VIJAY GADEPALLY: Yeah, encryption, exactly. So very often, especially these days, the payload of the packet is typically encrypted, so there's not too much that you can do with it. So using the header information-- the header is not, right? It's the outside of the envelope. The inside of the envelope is something that you cannot see by putting it up to the light. So that's why we tend to use the header of the packet.

So the headers-- so this is what a packet looks like, on the left. On the left side, that's what a packet looks like. And if you kind of convert that into a human readable form, just the header information, this is the type of data that you get out of it. So it gives you things that you would expect. What was the IP address that I started from? What was a port that I started from? What was the destination IP address? What was the destination port? Plus a bunch of other information about certain flags that were set, whether it's what direction to flow-- what direction the traffic is moving in and stuff like that, and then any flags associated with it, what type of packet it is, so what type of protocol is the packet using, et cetera?

All right, so just as a reminder, the data we're using is from the MAWI working group, but there is a lot of other data out there that you might be able to get your hands on. So one of the challenges, how many people here have worked in cybersecurity or done some research in cybersecurity? So a handful of people.
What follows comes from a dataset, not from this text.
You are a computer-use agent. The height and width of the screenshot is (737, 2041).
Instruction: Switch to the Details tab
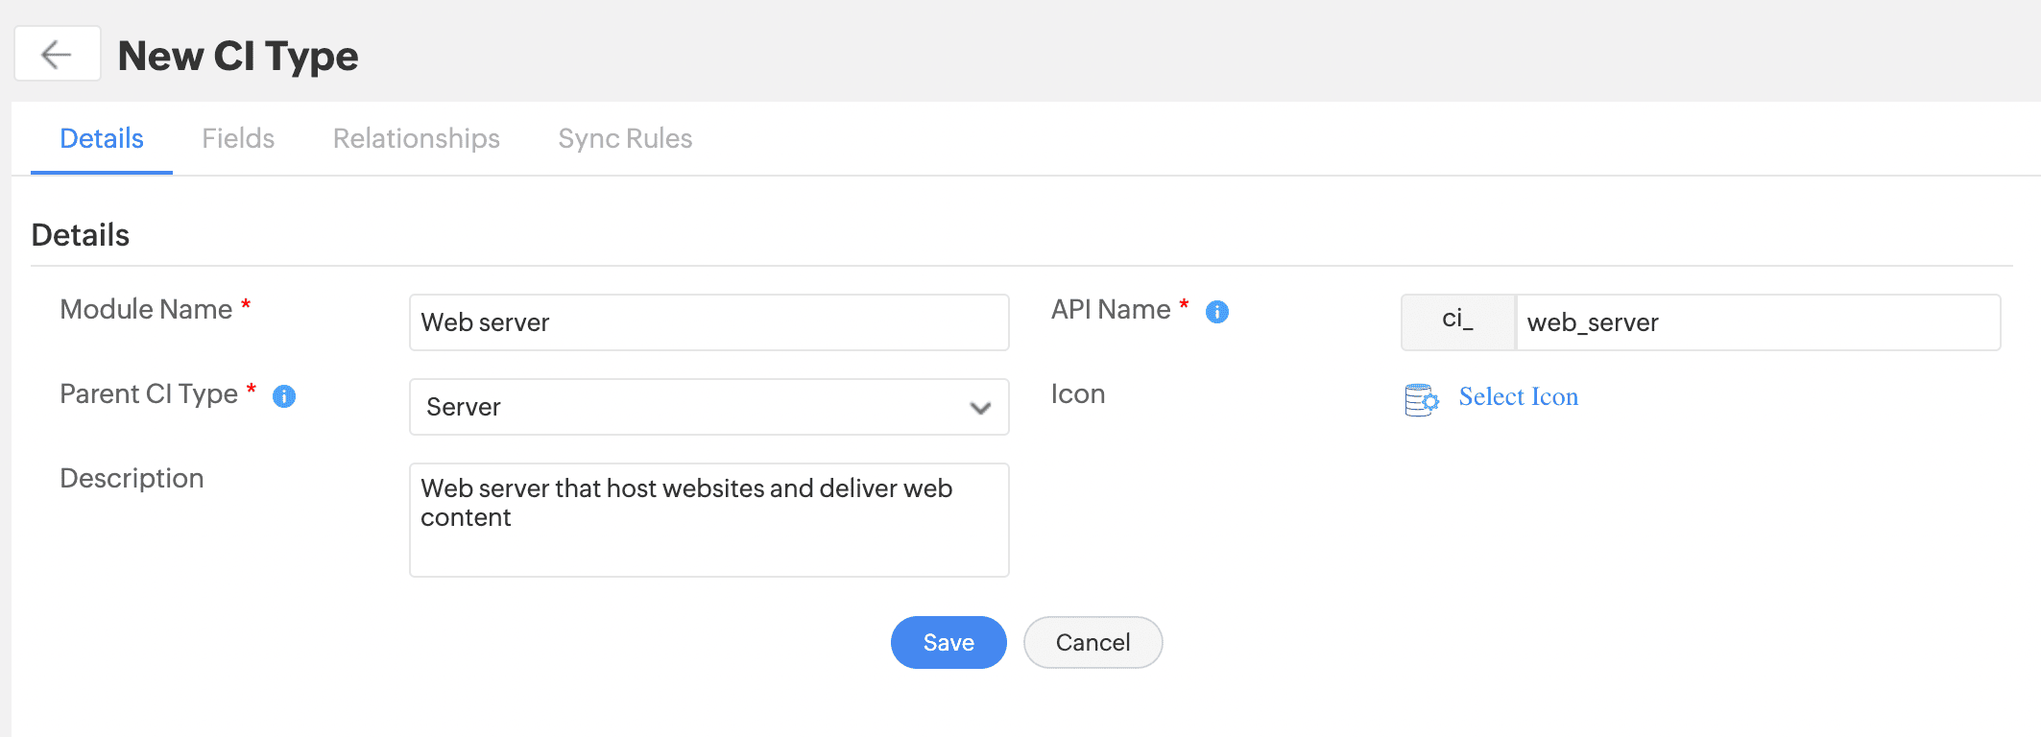point(102,139)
So one of the huge challenges-- this is something that you may run into in your data sets-- is ground truth, is understanding when-- So if you're trying to find out when there was an attack in your data, someone needs to have-- you know, there needs to be some ground truth associated with that. As much as we'd all love to sit and write DDoS attacks and port scan attacks on ourselves, sometimes, you know, getting that at scale can be very difficult.
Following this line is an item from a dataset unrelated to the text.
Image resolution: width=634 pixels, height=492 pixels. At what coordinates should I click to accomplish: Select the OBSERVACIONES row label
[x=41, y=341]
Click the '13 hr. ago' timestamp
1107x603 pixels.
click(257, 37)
So for the purpose of this work, we used a synthetic data generator, in which we took real internet traffic data but then injected synthetic attacks into it. And that was sort of our way of looking for-- of establishing ground truth.

So the MAWI working group actually does published ground truth based on a number of detectors that they have. A lot of these are heuristics-based detectors. In our use and in our looking at that ground truth, it was really difficult to actually understand when an attack was occurring.
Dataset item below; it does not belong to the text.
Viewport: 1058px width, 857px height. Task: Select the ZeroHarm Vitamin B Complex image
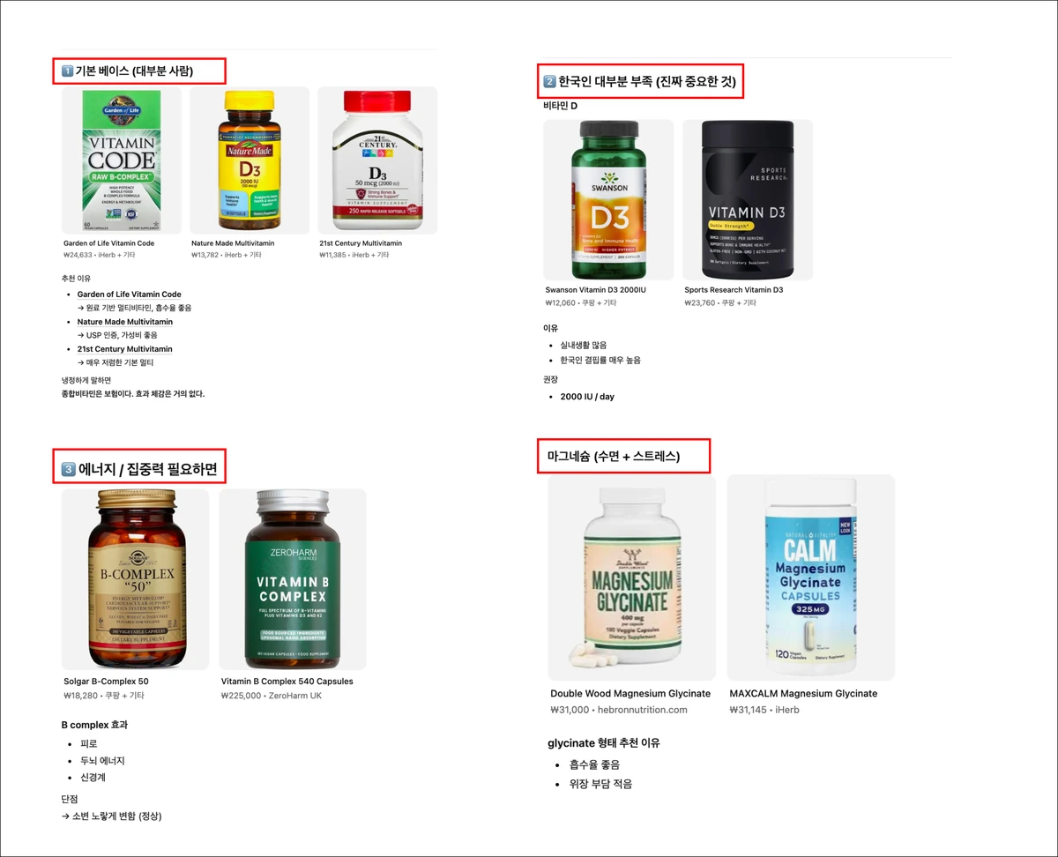(292, 579)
It was sort of like, somewhere in this hour an attack occurred. Which, if you're trying to train a machine learning classifier on that or an anomaly detector, that's kind of vague. Because there's a lot happening in an hour of internet traffic, and so if it's somewhere in that hour an attack occurred, that can be very difficult to find. So that's sort of a reason that we focus on using a synthetic attack generator. Yeah?

AUDIENCE: Can you say a little bit more about what kind of data gets contracted? You know, is it just additive, where you're showing some new compromised post that is injecting data to some destination? Is there also, like, return flows that are in there?

VIJAY GADEPALLY: Yep.

AUDIENCE: OK.

VIJAY GADEPALLY: Yeah, so the question that was asked is, you know, I guess, how sophisticated is this tool, and how detailed can you do it? So the exact details of that, I would probably forward you to Emily, but from looking at what was being done, these are reasonably sophisticated. So it's not as simple as, you know, you have to give it a text file, all the IP addresses, source and-- But you do have to set some parameters.

So what you can do, for example, if it's a DDoS attack-- right, that's maybe the easiest one to describe-- is you would give maybe a range of IP addresses and ports that you'd like to see injected, you'd give it a flow rate, and then you could tell it what type of packets you'd like introduced. And it sort of allows you to do a number of these different-- this particular tool at least-- allows you to pick a number of these different features that it then injects into the original pcap file.

If you're looking for some of the other attacks-- so this is just a list of the attacks that they currently support, as of a few months ago, and they might be adding to this. You know, we focus on a few of these that were also easy for us to reason and, kind of, go back into the actual data that we collected to see if the actual injection made sense to us or not. But we do have a number of different parameters that you could pick when you're doing that.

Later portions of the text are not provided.